**Task to carry out**
Write out all the entries word for word and omit any pictures.

:: Available data

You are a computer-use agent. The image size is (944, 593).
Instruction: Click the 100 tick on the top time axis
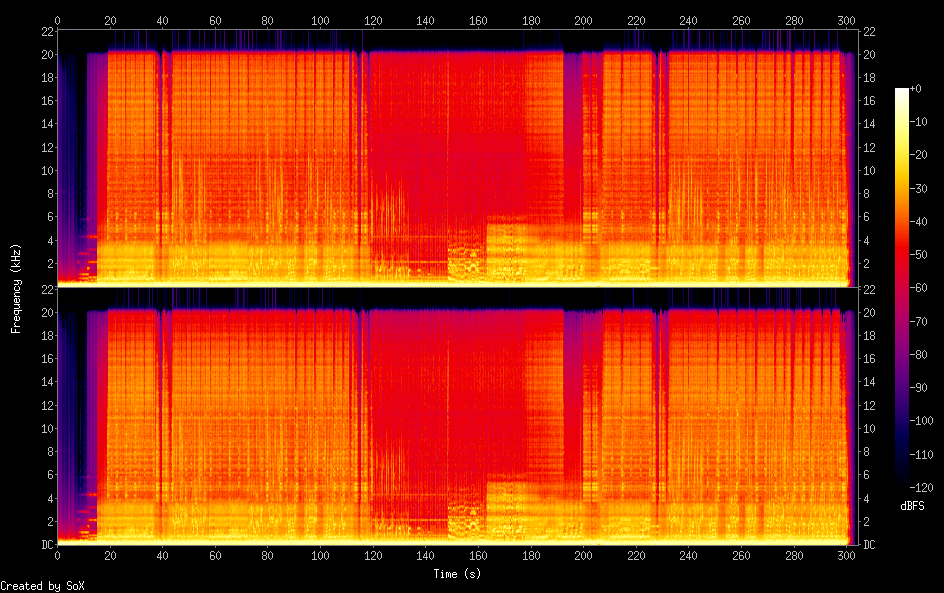(320, 20)
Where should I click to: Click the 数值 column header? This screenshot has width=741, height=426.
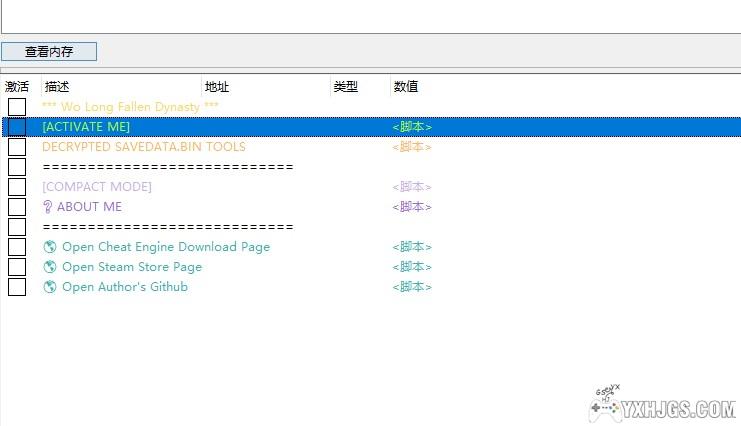(x=406, y=87)
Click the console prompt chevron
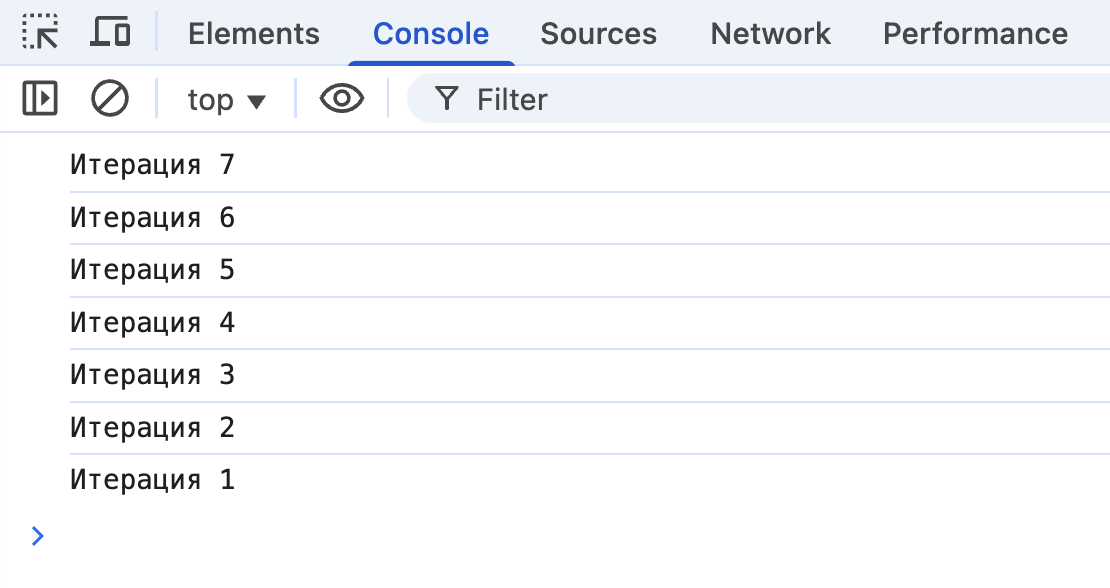This screenshot has width=1110, height=588. [x=38, y=536]
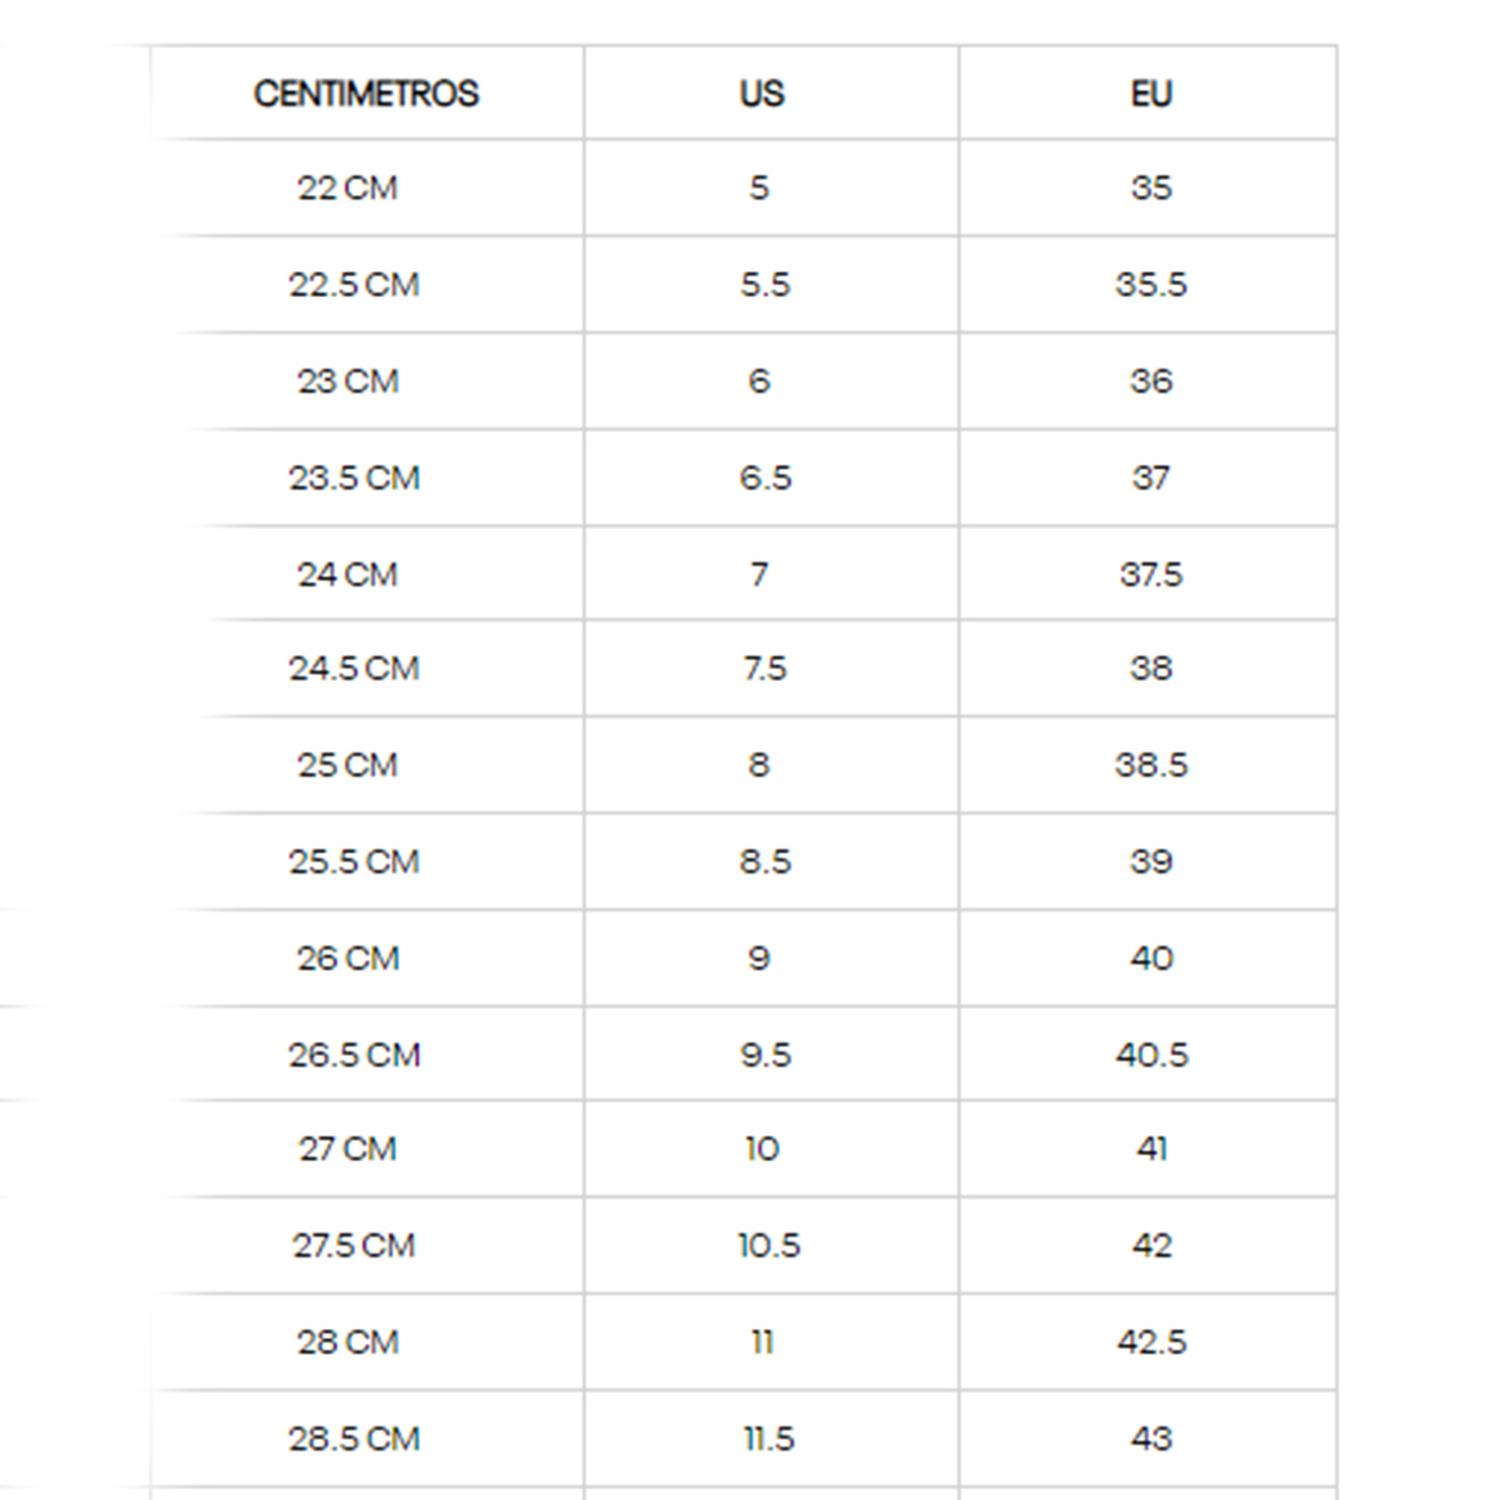Select EU size 35.5 cell
The image size is (1500, 1500).
click(x=1148, y=285)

::::

**Final answer**
You are a computer-use agent. The image size is (944, 593).
Instruction: Click the 100 tick on the top time axis
(320, 20)
Where should I click to: Click the 数值 column header? This screenshot has width=741, height=426.
(x=406, y=87)
Click the console prompt chevron
This screenshot has width=1110, height=588. [x=38, y=536]
Select EU size 35.5 cell
The image size is (1500, 1500).
click(x=1148, y=285)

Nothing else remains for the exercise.